JAF: Of course, Terry could write in many different styles (straight forward professorial lit criticism, existentialism, street dialog, social essay, high-brow Queen's English, Texas crackerese)--as if he was a whole different writer. His basic novel prose is most recognizable, uniquely his. The only common thread throughout much of his screenplay work is a brilliant ear for dialog, credibility, and his unique situations.

**Where do you see Terry's influence on motion pictures and literature as a whole?

JAF: Like the idea behind the film, It's A Wonderful Life, there's no telling what the world would be like without even one man's presence. Terry touched and influenced so many writers and events in 20th Century culture. Who knows, if Strangelove hadn't come out, alerting millions to nuclear insanity, maybe the exact events of that film would have occured in real life--instead of in fiction. Then we wouldn't be here today, wondering about Terry's influence. So perhaps, he saved the whole world. Who knows?

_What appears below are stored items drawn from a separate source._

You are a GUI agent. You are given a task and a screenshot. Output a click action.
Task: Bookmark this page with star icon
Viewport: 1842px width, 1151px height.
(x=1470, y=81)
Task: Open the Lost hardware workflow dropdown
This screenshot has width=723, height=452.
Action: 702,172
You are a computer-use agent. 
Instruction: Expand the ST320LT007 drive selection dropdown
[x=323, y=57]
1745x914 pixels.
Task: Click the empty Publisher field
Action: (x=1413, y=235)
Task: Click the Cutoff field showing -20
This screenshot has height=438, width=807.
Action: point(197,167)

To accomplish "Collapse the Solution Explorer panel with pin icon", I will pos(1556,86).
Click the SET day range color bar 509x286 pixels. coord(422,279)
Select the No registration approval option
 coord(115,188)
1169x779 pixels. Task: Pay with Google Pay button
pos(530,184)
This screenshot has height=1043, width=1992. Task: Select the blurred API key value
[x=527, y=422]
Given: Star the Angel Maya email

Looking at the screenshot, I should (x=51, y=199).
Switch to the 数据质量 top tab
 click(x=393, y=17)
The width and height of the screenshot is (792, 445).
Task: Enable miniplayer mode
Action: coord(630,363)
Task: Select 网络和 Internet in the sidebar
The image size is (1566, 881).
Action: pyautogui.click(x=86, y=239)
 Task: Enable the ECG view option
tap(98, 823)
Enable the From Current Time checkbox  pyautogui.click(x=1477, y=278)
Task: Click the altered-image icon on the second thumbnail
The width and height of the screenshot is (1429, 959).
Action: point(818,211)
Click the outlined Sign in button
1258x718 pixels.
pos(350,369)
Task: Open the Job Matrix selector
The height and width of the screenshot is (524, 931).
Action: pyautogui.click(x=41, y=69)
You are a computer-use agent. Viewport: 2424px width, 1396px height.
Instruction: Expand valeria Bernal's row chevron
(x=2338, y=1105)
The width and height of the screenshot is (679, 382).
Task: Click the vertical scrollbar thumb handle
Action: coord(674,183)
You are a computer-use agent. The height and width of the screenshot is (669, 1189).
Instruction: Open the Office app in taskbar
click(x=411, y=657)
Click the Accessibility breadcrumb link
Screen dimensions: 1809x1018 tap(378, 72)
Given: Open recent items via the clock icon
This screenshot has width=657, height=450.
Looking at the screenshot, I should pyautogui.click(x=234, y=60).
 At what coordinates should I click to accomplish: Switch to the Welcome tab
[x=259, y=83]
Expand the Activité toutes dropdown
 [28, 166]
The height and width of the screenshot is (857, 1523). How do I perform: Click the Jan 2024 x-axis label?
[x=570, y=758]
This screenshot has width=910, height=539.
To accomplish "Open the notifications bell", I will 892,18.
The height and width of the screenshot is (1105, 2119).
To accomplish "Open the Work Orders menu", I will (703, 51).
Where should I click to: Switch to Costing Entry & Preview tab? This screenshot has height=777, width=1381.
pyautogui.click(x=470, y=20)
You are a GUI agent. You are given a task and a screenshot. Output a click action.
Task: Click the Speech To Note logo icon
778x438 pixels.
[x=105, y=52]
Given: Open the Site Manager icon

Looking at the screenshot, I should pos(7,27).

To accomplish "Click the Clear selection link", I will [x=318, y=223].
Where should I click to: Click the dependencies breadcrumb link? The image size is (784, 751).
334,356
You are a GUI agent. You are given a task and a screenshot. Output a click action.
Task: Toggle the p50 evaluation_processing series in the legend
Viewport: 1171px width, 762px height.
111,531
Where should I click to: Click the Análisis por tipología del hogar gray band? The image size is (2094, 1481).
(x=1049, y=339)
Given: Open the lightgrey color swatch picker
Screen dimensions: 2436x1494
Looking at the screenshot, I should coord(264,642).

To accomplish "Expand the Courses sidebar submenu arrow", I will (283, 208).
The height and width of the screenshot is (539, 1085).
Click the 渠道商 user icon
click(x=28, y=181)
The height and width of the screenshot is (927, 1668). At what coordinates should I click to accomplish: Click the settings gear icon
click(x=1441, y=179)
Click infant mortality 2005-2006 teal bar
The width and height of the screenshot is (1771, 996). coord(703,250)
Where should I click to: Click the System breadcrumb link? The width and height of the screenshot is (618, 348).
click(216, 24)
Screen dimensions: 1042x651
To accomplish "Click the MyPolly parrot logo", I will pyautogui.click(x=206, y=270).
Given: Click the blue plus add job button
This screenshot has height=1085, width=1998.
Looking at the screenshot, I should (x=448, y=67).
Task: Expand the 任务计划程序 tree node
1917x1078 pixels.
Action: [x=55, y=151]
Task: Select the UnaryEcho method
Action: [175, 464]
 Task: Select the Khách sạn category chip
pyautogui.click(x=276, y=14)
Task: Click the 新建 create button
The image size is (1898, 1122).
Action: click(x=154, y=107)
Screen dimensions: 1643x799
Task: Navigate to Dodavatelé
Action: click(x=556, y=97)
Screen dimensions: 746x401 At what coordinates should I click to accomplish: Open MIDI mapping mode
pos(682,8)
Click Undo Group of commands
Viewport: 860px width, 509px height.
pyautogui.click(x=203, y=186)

Finally, Hill, author of Terry Southern's biography, also took the time to answer questions:

**How exactly did you choose to write about Terry Southern? Was this a project that interested you for a number of years (personal experience with Terry)? Do you work primarily in biography?

LH: I have been interested in TS and his work since the late 70s. I met TS after doing a brief interview with him for Vox, a now defunct Calgary arts mag, in 1990. Between 1990 and TS' death in 95, I developed the biography with TS' active assistance through interviews and access to his papers. This is my first full length biography. I am also the author of 'Easy Rider' for the British Film Institute's Modern Classics series.

**How do you see the biographer in the 21st century? Has the media created a situation where biography is much more difficult (email as opposed to letters and documented evidence)?

LH: Any biography written out of a deep personal interest and knowledge of the subject will always find an audience.

**How do you see the life of Terry Southern influencing the art, (as in new journalism etc.)? Do you believe there is a connection between life and art?

LH: TS philosophy was not to try too hard to consciously be a voice of one's time, but by simply trying to write well and tell a story as best as possible, one would make that connection naturally.

**Is it easier to shape a more truthful portrait of a subject after they have passed away? Do you think Terry would be pleased with the way the final bio came out? What's next for you?

LH: I think it would be interesting to write a novel about a square after writing a non-fiction book about the ultimate hipster. All kidding aside, I have lots of ideas in the works, but have decided to maintain a Kubrick-like silence about the next book.